Despite the limitations of the forecasts, local land managers have shared that they use the maps to plan their treatment activities (Rosemartin et al., under revision). These maps were created in response to managers’ requests for such a product. At present, they simply depict accumulated rainfall amounts and highlight two thresholds, allowing managers to calibrate these data to their specific landscape. Future efforts to improve the maps could address several current limitations, including low forecast accuracy in close proximity to road edges and coarse precipitation data. In addition, it would also be worth further evaluating the generality of the two precipitation thresholds established by Wallace et al. (2016) across broader geographic areas and considering the role that additional variables such as substrate, aspect and temperature might play in triggering greenness.

5 RELATED WORKS

Interaction with land managers and stakeholders that inspired the creation of the Buffelgrass Greenup Forecasts is described in Rosemartin et al. (under revision). The workflow implemented in the generation of the USA-NPN's Buffelgrass Green-up Forecast maps follows that used to generate short-term forecasts of insect pest activity based on gridded daily minimum and maximum temperature maps, described in Crimmins et al. (2020).

ACKNOWLEDGEMENTS

We are grateful to the observers who contributed buffelgrass phenology observations to Nature's Notebook, the one-time buffelgrass reporting form, and iNaturalist and Tucson-area managers who provided feedback at multiple junctures as we developed the forecasts. We also thank Alyssa Rosemartin, Ellen Denny and an anonymous reviewer for helpful reviews and data set management. This work was through Cooperative Agreements between the University of Arizona and the US Geological Survey (G18AC00135) and the US Fish and Wildlife Service (F16AC01075 and F19AC00168). Any use of trade, firm or product names is for descriptive purposes only and does not imply endorsement by the U.S. Government.

    CONFLICT OF INTEREST

    The authors declare no conflict of interest.

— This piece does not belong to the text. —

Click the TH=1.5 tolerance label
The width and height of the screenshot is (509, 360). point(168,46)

    AUTHORS' CONTRIBUTIONS

    TMC, KLG, EEP and CSAW conceived the maps. RLM and JS developed the maps. TMC and EEP collected ground observations. TMC performed validation analyses. TMC led the writing of the manuscript. All authors contributed critically to the drafts and gave final approval for publication.

    PEER REVIEW

    The peer review history for this article is available at https://publons.com/publon/10.1002/2688-8319.12109.

    DATA AVAILABILITY STATEMENT

    All data offered by the USA National Phenology Network are freely available for unrestricted use under a Creative Commons 4.0 (Attribution License). The map layers are publicly accessible through a number of mechanisms to maximize accessibility and usability. The USA-NPN's Buffelgrass Greenup Forecast map layers (2018–present) can be accessed and downloaded as raster files using the R package rnpn v1.1.1 (Marsh et al., 2020) and the USA-NPN's Geoserver Request Builder, an online raster query interface (www.usanpn.org/geoserver-request-builder); when accessed through these mechanisms, the layers are referred to as ‘Pheno Forecasts, Buffelgrass’. The maps can also be accessed as image files via the USA-NPN website (www.usanpn.org/data/forecasts/Buffelgrass). Regardless of the access mechanism used, users will receive the same data layer for the same date.

    The layers are stored on physical servers maintained by USA-NPN and backed up to Amazon Web Services.

    Metadata for these layers is stored at ReDATA (USA National Phenology Network, 2021).